[0:00] The first reading today is Psalm 57 on page 572. Be merciful to me, O God, be merciful to me, for in you my soul takes refuge.
[0:15] In the shadow of your wings I will take refuge, till the storms of destruction pass by. I cry out to God Most High, to God who fulfills his purpose for me.
[0:27] He will send from heaven and save me. He will put to shame him who tramples on me. God will send out his steadfast love and his faithfulness.
[0:40] My soul is in the midst of lions. I lie down amid fiery beasts, the children of man whose teeth are spears and arrows, whose tongues are sharp swords.
[0:52] Be exalted, O God, above the heavens. Let your glory be over all the earth. They set a net for my steps. My soul was bowed down.
[1:03] They dug a pit in my way, but they have fallen into it themselves. My heart is steadfast. O God, my heart is steadfast. I will sing and make melody.
[1:15] Awake, my glory. Awake, O harp and lyre. I will awake the dawn. I will give thanks to you, O Lord, among the peoples. I will sing praises to you among the nations.
[1:27] For your steadfast love is great to the heavens, your faithfulness to the clouds. Be exalted, O God, above the heavens. Let your glory be over all the earth.

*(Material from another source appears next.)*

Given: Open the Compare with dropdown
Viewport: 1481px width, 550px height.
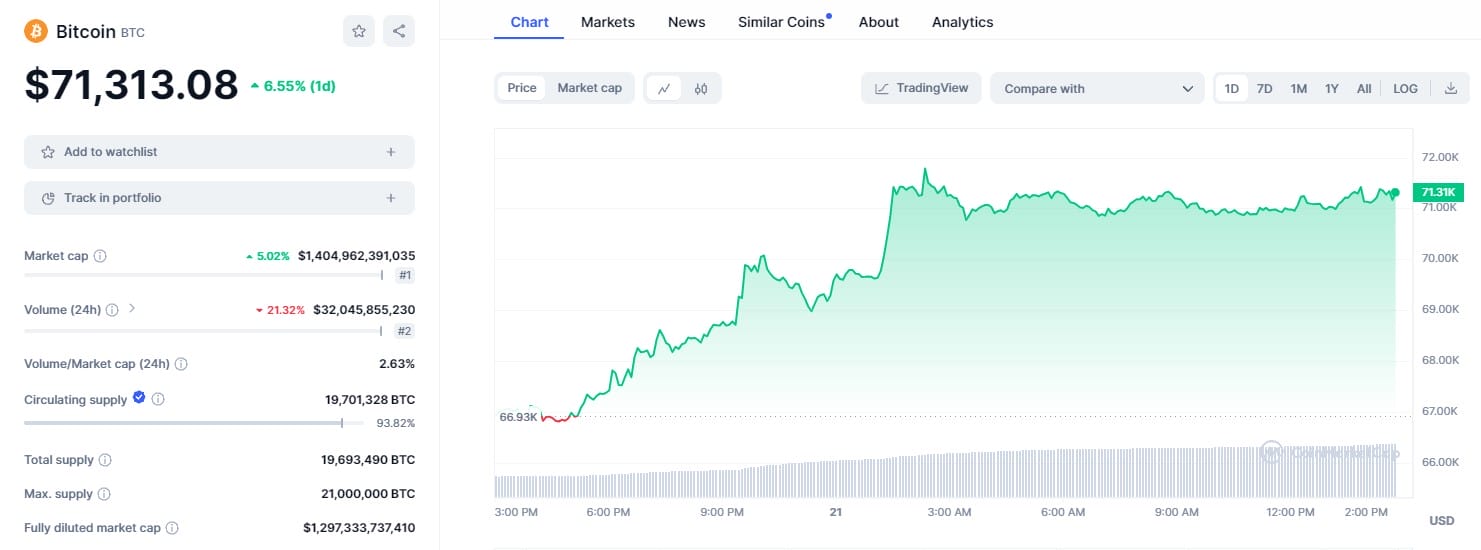Looking at the screenshot, I should tap(1097, 88).
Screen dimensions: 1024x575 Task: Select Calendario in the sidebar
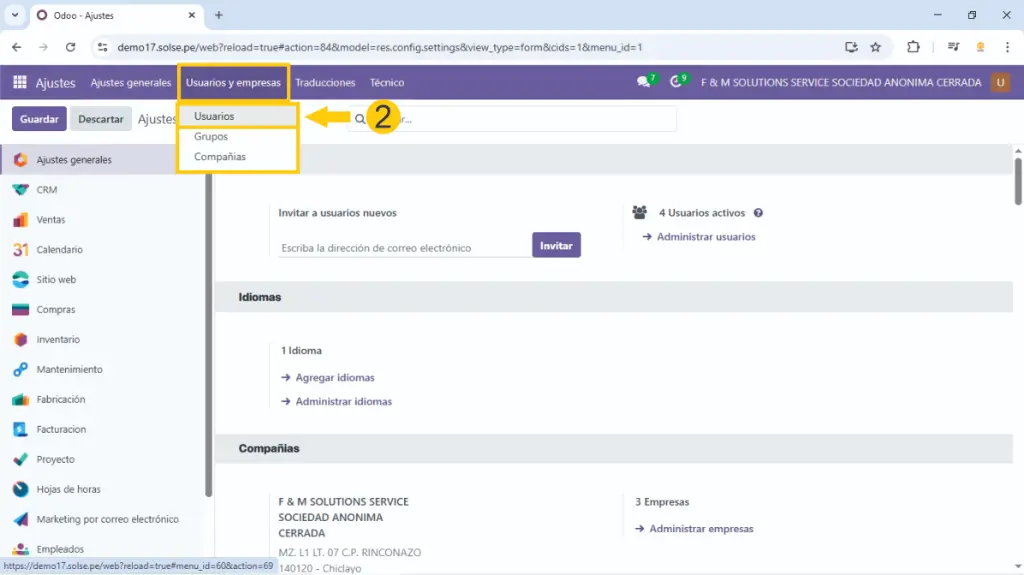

[1:38] Our second reading this morning is from the book of Ephesians, and that can be found on page 1175 in the Church Bible.
[1:55] Ephesians chapter 2, and we'll read the first 10 verses. Ephesians chapter 3, and we'll read the first 10 verses.
[2:28] Ephesians chapter 3, and we'll read the first 10 verses.
[2:58] Ephesians chapter 3, and we'll read the first 10 verses.
[3:28] That we should walk in them. Adrian, thanks very much for reading for us. Please do keep Ephesians chapter 2 open, page 1175. If you've closed the Bible, why don't I pray before we look at God's word together.
[3:43] Having the eyes of your heart enlightened. Heavenly Father, we thank you that you're a God who speaks.
[3:55] We thank you for your word, the Bible. Thank you for this enormous, seemingly very simple thing, but a great privilege to be able to read your word, to hear it explained.
[4:06] And we pray, please, that you would open the eyes of our hearts, so that we might see things with the eyes of our hearts that we cannot see with the eyes in our heads.
[4:18] And we ask it in Jesus' name. Amen. Well, there's no denying that London is a global powerhouse.
[4:28] In fact, the second most powerful city on the planet after New York. Everywhere you go, London projects power, doesn't it?
[4:39] Whether it's the financial power of the city, or then as you head a bit further west, the intellectual power of its great universities, Kings, UCL, LSE.
[4:50] There's the political power of Westminster. And there is the cultural and media power of the BBC, News International, Sky Sports, and so on.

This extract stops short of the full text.